50 Years Ago

In an article in a recent issue of Minerva ... on “The President's Science Advisers”, Dr. P. H. Abelson discusses the use which the Presidents of the United States have made of the service of a 'Science Adviser' since 1957. Dr. Abelson is concerned with the part which the Science Adviser and his staff have actually played, including his relation to the Office of Science and Technology created in March 1962, and more particularly he directs attention to some of the limitations of the system ... Dr. Abelson goes so far as to maintain that the Science Adviser and his staff have failed to address themselves to many major problems which might be expected to fall within the Science Adviser's responsibility.
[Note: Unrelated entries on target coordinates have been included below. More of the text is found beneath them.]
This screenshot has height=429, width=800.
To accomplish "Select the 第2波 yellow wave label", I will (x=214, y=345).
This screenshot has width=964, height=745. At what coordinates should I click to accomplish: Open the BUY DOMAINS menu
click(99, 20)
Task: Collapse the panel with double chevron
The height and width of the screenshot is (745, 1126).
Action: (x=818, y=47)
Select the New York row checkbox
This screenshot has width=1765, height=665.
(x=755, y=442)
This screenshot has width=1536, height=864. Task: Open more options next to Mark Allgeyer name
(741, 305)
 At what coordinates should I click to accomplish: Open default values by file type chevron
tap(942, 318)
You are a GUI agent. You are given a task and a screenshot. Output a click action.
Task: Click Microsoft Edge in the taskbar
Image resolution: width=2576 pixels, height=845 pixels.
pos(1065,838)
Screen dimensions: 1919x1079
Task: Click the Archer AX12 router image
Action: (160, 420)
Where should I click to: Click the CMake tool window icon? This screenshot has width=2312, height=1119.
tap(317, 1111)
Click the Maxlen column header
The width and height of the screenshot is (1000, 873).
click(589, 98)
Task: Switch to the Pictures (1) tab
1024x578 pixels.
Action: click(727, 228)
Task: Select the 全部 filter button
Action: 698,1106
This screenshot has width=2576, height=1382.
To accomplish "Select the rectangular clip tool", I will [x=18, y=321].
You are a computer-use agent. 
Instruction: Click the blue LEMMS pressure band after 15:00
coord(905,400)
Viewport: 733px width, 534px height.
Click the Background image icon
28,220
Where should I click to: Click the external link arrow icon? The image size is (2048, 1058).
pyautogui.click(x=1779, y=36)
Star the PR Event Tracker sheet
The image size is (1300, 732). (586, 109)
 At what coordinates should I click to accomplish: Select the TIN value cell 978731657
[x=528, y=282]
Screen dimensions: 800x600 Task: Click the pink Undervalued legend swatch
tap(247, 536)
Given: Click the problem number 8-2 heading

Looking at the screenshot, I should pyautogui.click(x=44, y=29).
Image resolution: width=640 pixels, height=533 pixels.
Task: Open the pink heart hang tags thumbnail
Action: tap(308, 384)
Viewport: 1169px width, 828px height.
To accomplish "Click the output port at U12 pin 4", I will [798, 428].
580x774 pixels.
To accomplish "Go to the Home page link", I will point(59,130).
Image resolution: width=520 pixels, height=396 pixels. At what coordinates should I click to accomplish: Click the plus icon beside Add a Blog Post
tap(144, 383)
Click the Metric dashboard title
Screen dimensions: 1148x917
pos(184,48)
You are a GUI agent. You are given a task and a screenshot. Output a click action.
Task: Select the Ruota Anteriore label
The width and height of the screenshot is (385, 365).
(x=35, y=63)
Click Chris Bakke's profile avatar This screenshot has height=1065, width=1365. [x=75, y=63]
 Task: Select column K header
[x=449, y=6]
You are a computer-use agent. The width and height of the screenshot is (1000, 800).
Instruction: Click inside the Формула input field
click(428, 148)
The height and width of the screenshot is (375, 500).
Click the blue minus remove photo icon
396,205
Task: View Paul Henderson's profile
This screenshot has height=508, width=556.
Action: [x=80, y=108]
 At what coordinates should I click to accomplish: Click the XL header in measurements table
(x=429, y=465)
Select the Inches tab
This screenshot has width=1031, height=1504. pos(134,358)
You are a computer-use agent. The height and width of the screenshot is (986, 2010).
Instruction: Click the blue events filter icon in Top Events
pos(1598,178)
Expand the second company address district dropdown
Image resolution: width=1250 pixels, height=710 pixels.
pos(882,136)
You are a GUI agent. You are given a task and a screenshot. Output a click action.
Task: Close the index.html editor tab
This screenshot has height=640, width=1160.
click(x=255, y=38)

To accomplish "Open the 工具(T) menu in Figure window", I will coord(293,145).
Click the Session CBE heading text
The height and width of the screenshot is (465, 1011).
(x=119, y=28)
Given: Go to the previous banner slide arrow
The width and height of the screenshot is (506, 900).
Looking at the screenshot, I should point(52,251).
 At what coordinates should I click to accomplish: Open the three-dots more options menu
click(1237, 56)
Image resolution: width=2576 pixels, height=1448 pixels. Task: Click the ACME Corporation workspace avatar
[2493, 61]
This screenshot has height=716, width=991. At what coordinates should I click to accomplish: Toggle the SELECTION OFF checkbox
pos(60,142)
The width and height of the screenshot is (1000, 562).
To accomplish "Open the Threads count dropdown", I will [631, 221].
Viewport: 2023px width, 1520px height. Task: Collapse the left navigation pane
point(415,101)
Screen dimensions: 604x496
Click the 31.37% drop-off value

Instead he believes they have been occupied with many relatively trivial problems, and the consequent exclusion of such questions as whether in the United States the present allocations of money and manpower has led to some discontent with the advisory system.

From Nature 1 May 1965

100 Years Ago

The great consumption of petrol as a motor fuel, which last year, in spite of the disturbing element of war, rose to the enormous volume of 120 million gallons in England, and to nearly ten times that amount in America, has led to the attempt being made to add to the natural supply by the so called “cracking” of the heavy residual oils left after the petrol and the lamp oil have been distilled off from the crude oil ... The term “cracking” is one of those delightful Americanisms which express so exactly the meaning we wish to impart that it has been adopted universally.